Karen Stock, 24, a graduate of the University of South Florida, New College with a degree in literature and art history major, works at Bookstop, a bookstore in Tampa.

Stock read Their Eyes Were Watching God three times, and each time she said it seemed different.

"As you change, different things in the book strike a cord in you," she said.

The fictional story is about Janie Crawford, a black woman who marries three times and struggles to find her identity as a woman.

Stock said she enjoyed the novel because it seems like a simple story, but it really has a lot of depth.

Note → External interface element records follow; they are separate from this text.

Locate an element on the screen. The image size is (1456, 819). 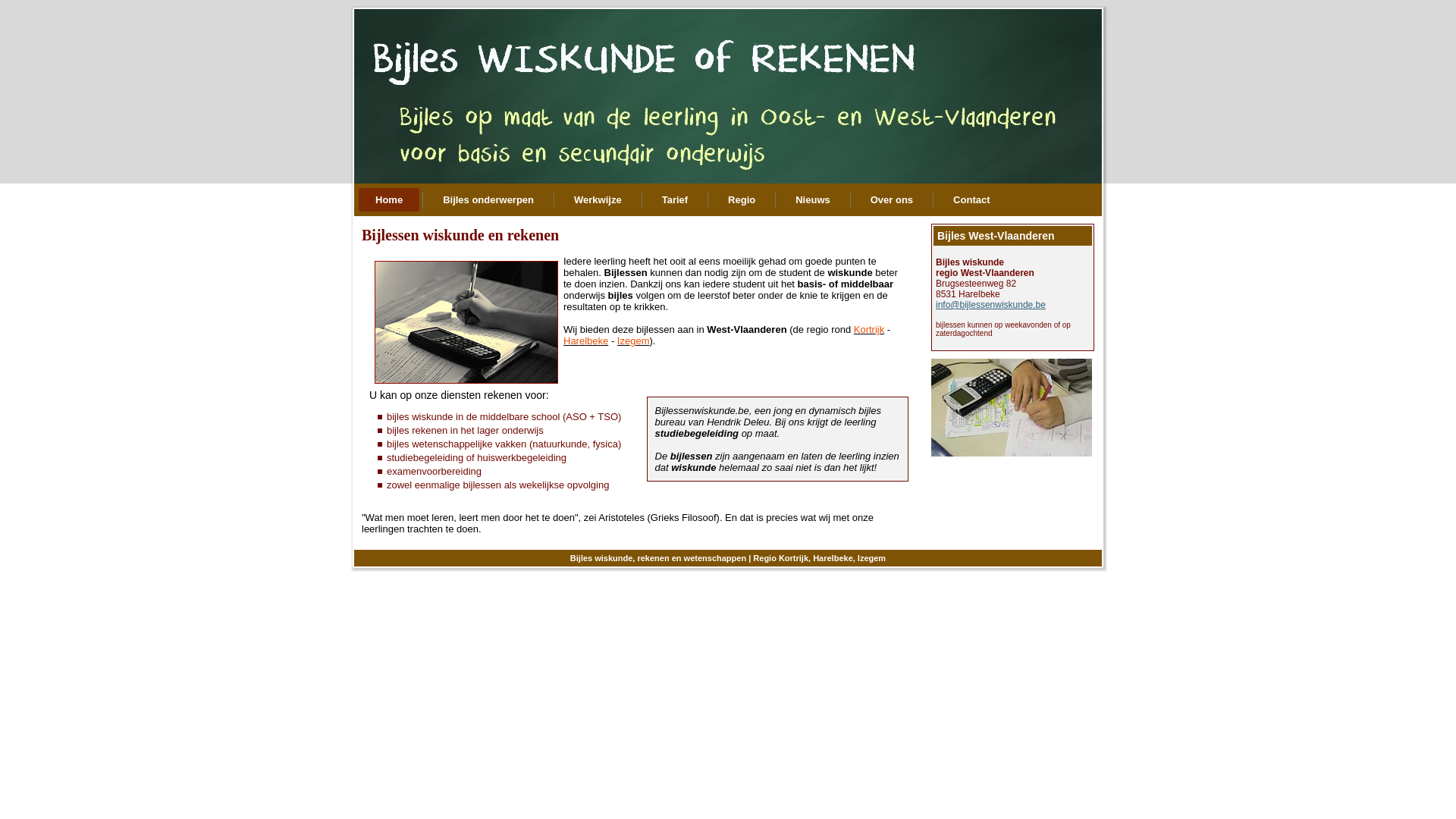
'Tarief' is located at coordinates (673, 199).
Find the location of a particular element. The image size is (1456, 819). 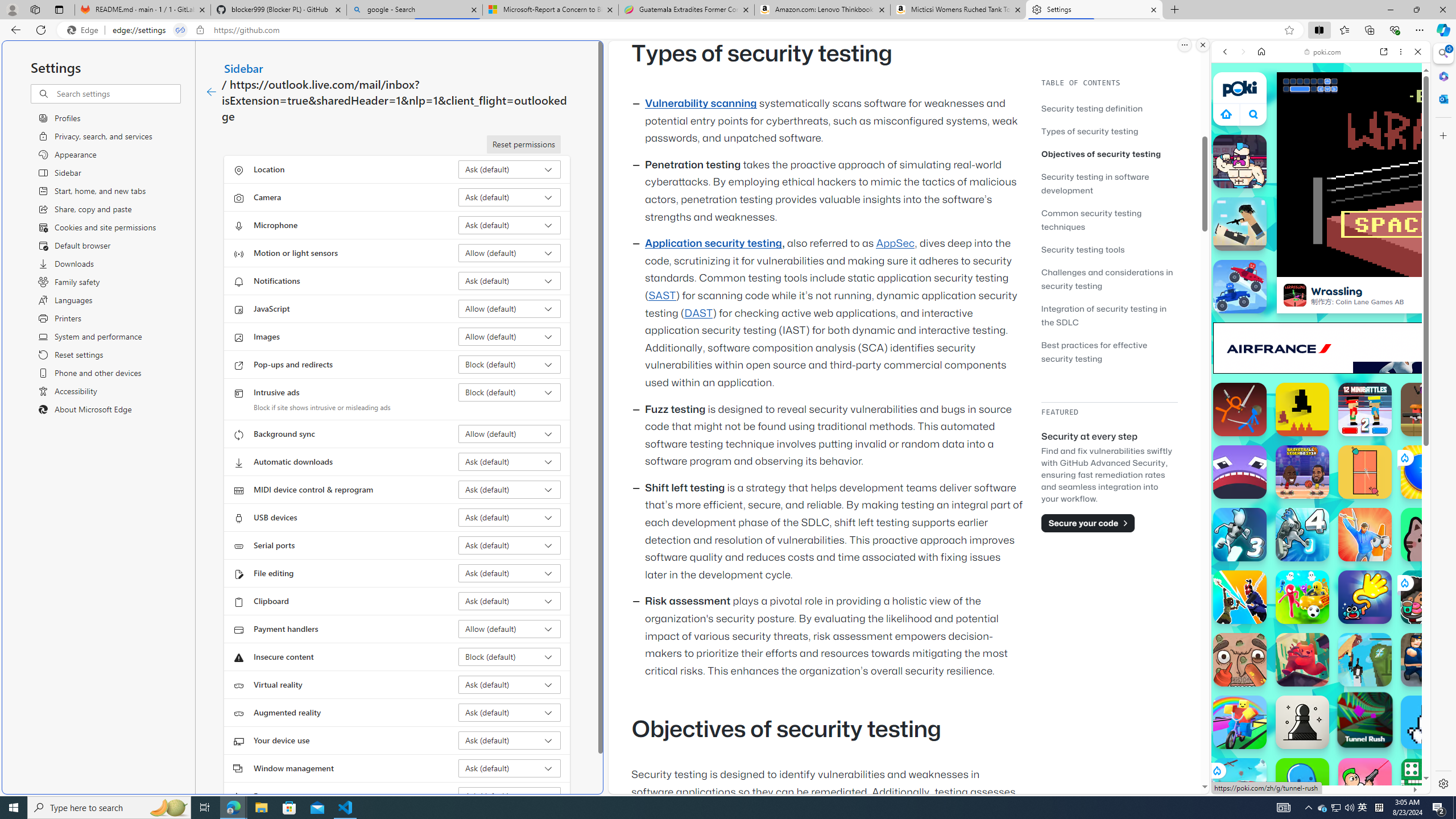

'Notifications Ask (default)' is located at coordinates (510, 280).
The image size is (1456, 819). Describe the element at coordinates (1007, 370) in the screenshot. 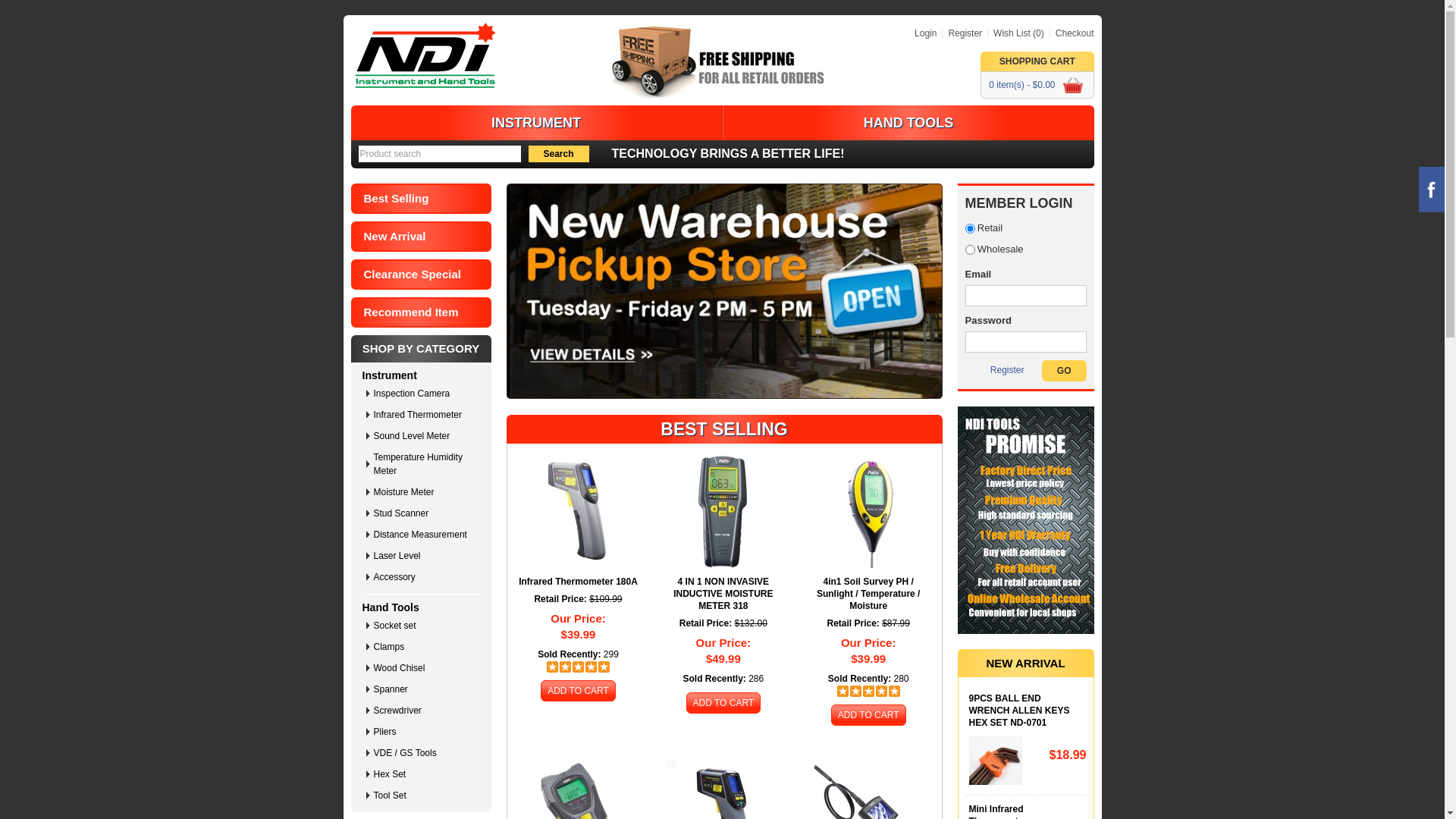

I see `'Register'` at that location.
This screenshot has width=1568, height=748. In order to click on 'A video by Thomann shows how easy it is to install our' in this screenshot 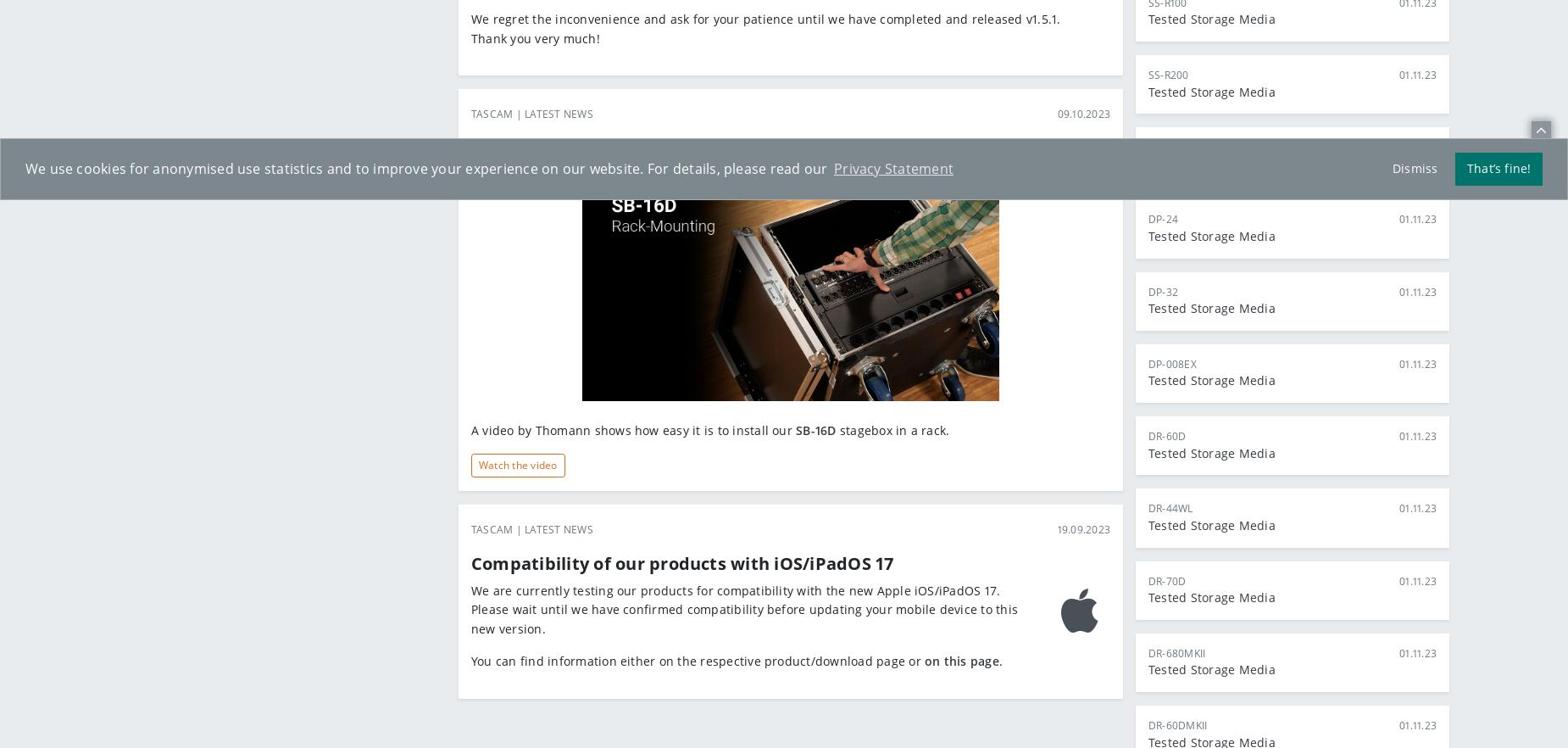, I will do `click(470, 429)`.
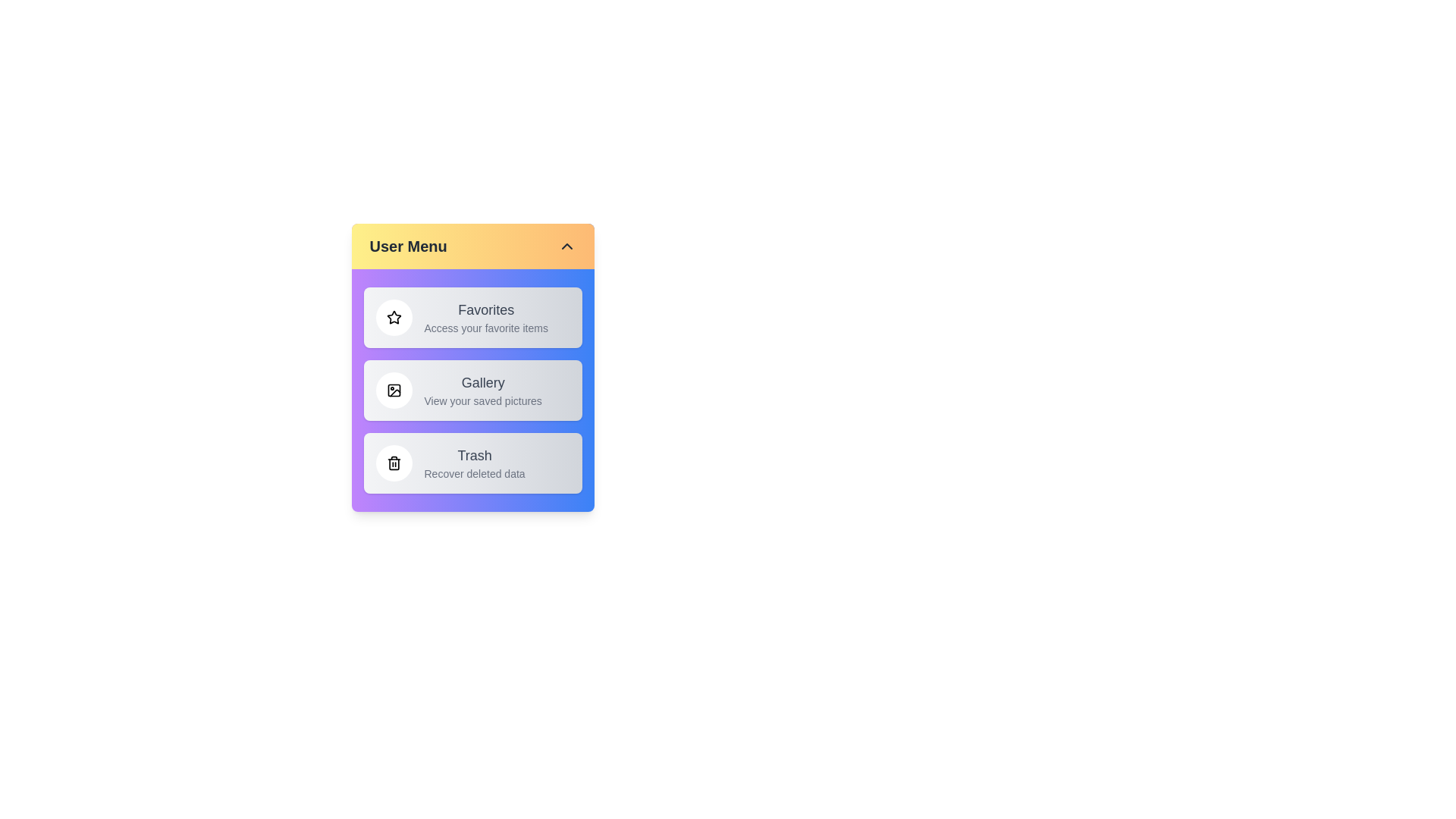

Stock said one of the themes is self-discovery, something she could identify with each time she read it.

"Everyone is trying to find themselves," Stock said, "and balance what everyone's expectations are and . . . this idea of what you want to be. . . . In the end, (Janie) finds true love. That is what she has been looking for in all the other places."

The story is set in Eatonville, a community near Orlando. When Stock read the book as a college student, one of her projects was to visit the town and keep a journal of what she saw.

"But it wasn't like I imagined it," she said.

Most of the book's Southern black dialogue is spelled phonetically. Stock found it easy to read and beautiful. She said many of the descriptions are very sensual.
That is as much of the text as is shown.